Mucho más cercana ya que aquí no hay pacientes sino residentes. Eso te hace sentir que eres parte en una familia más grande. En muchos casos pasamos ser más cercanos que su propio parientes o hijos. Los ves a todos como si fueran tus abuelos o papás, según la edad.

Carolina Maass relata que es lo más desafiante que le ha tocado enfrentar. “Tuve pena y sentí inseguridad por mi y también por toda estas personas que veo más que a mis papás”.

Salones de encuentro sin contacto fomentan la comunicación cara a cara y alejan la sensación de aislamiento.

¿Qué ha visto en este confinamiento extendido para ellos?
En muchos casos ha acelerado los procesos naturales de deterioro en los adultos mayores y eso es motivo de preocupación permanente.

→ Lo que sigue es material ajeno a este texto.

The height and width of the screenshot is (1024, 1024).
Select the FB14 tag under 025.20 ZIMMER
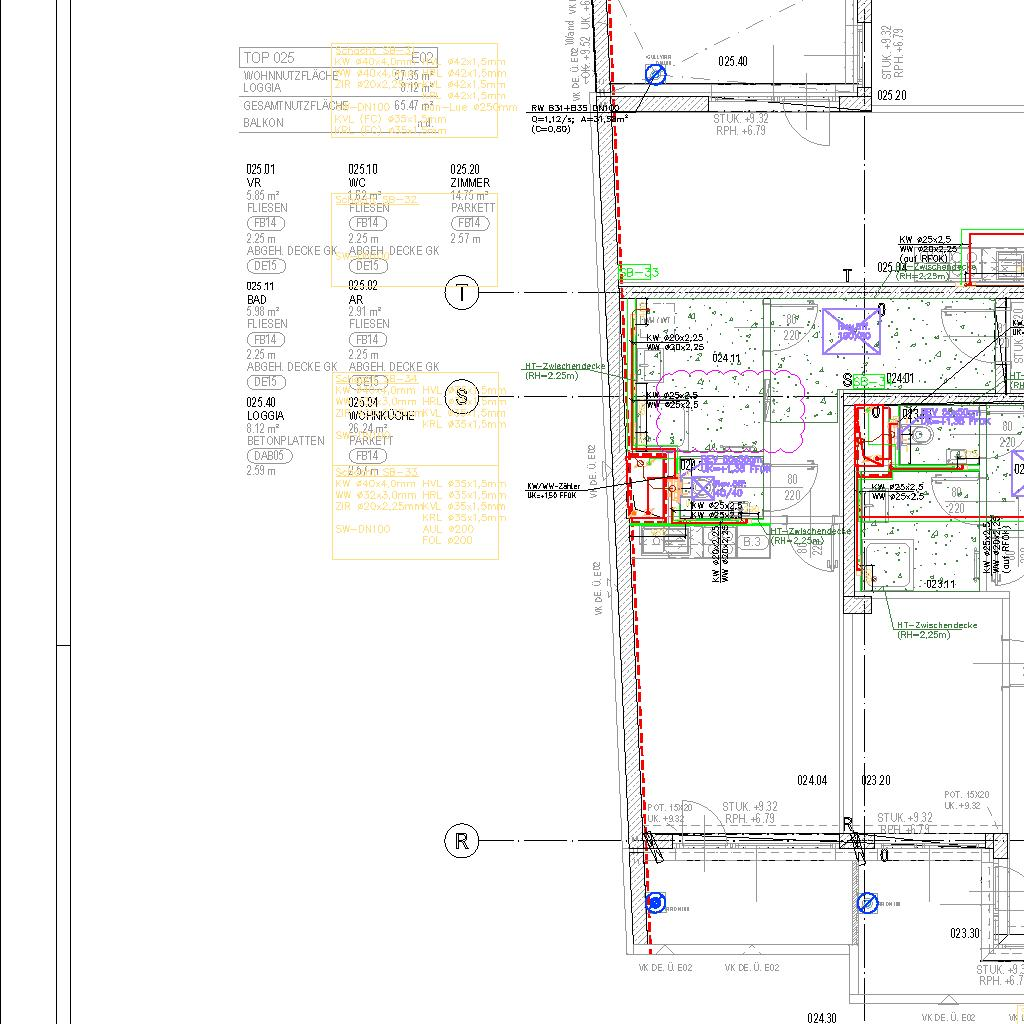click(470, 223)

Por esta razón la terapeuta ocupacional está a full. En paralelo, fomentamos el uso de la sala de visita sin contacto, las videollamadas y los cumpleaños por Zoom como una forma de romper este aislamiento. Iniciativas a la que sumamos la tremenda labor de las kinesiólogas, enfermeras y nutricionistas, que están dando todo en un gran trabajo reconstitutivo con los residentes.

¿Cuál es el balance de estos casi seis meses?
Es favorable. Se trata de un trabajo demandante, pero en estos meses de pandemia la gran mayoría de las familias -y los mismos residentes- agradecen más que quejarse. Y eso resulta tremendamente gratificante. Es un regalo muy importante, porque permite entender que este trabajo y todo lo que hacemos tiene un sentido.